No final de maio Madre Maria de Gonzaga confia um segundo irmão espiritual à Teresa: o Pe. Roulland.  

Teresa escreve o Manuscrito B (segunda parte de sua auto-biografia) em setembro, durante um retiro pessoal, como resposta a um pedido da Ir. Maria do Sagrado Coração.

Dia 15 de outubro, após um retiro no Carmelo, Teresa escreve o Credo com seu sangue.

Em novembro diante de uma possível partida de Teresa para a Indochina, é realizada uma novena em honra do mártir Teófanes Vénard, para a cura de Teresa, porém ela recai definitivamente.

O último ano

 1897

Dia 9 de janeiro Teresa faz a primeira alusão a sua morte próxima escrevendo uma carta (CT. 216) para Madre Inês.

No começo de abril Teresa cai gravemente doente. Inicia-se aqui os últimos colóquios ou últimas conversações, que são uma série de anotações feitas especialmente por Madre Inês neste últimos meses de vida de Teresinha.

Dia 3 de junho, por sugestão de Madre Inês, Madre Maria de Gonzaga pede a Teresa que prossiga escrevendo sua auto-biografia. Teresa começa a escrever o Manuscrito C (terceira parte de sua auto-biografia).

Ainda em junho, é realizada de 5 a 13, uma novena à Nossa Senhora das Vitórias para a cura de Teresinha, que apresenta melhoras.

Em 30 de junho ela tem a última conversa com seu tio Guérin.

No início de julho as hemoptises voltam gravemente e são quase que diárias até 5 de agosto. Dia 8 de julho Teresa é levada a enfermaria e o Manuscrito C fica inacabado.

Teresa recebe de Roma a bênção "in articulo mortis", em 14 de julho.

Dia 20 de julho é comprovado que o pulmão direito de Teresa está estragado com várias cavidades.

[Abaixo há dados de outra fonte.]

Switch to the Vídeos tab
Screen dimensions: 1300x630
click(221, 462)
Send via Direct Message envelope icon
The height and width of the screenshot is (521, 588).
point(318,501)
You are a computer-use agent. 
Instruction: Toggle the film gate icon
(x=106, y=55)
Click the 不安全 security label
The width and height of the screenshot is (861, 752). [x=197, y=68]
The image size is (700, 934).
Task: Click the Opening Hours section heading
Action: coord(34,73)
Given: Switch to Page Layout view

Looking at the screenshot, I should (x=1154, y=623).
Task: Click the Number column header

No final de julho, dia 30, ela tem hemoptises contínuas e pensam que ela não passará a noite. Então às 18h ela recebe a unção dos enfermos e a comunhão em viático administrada pelo Pe. Maupas, Superior do Carmelo.

Nos primeiros dias de agosto Teresa passa por grandes sofrimentos físicos e morais, pesadelos e suores noturnos.

Dia 5 de agosto cessam as hemoptises e a Santa Face do coro é instalada na enfermaria.

Na metade de agosto a doença agrava-se, sendo constatado que o pulmão direito está perdido e o que esquerdo já está afetado em um terço.

Dia 19 de agosto Teresa comunga pela última vez e quase passa mal durante a celebração.

Como se já não bastassem os sofrimentos de Teresa, os intestinos também começam a ser afetados e pensam em gangrena.

Sofrendo profundamente, Teresa compreende a tentação do suicídio e exclama que a noite do dia 23 de agosto foi "a pior noite até aqui".

No final de agosto o leito de Teresa é colocado no centro da enfermaria e no dia 30 foi tirada a última fotografia de Teresa, deitada, no claustro. Teresa não tem mais forças para fazer o sinal da cruz.

Dia 5 de setembro ela recebe a última visita do Dr. La Néele.

Os últimos dias de Teresa são extremamente sofridos e em meio a grande agonia ela ainda encontra forças para fazer sua última confissão com o Pe. Faucon, na véspera de sua morte.

Enfim, no dia 30 de setembro de 1897, às 19:20h, Teresa morre, regressando a Pátria Celeste, diante da comunidade do Carmelo de Lisieux reunida. Seu sepultamento aconteceu no dia 4 de outubro, no cemitério de Lisieux.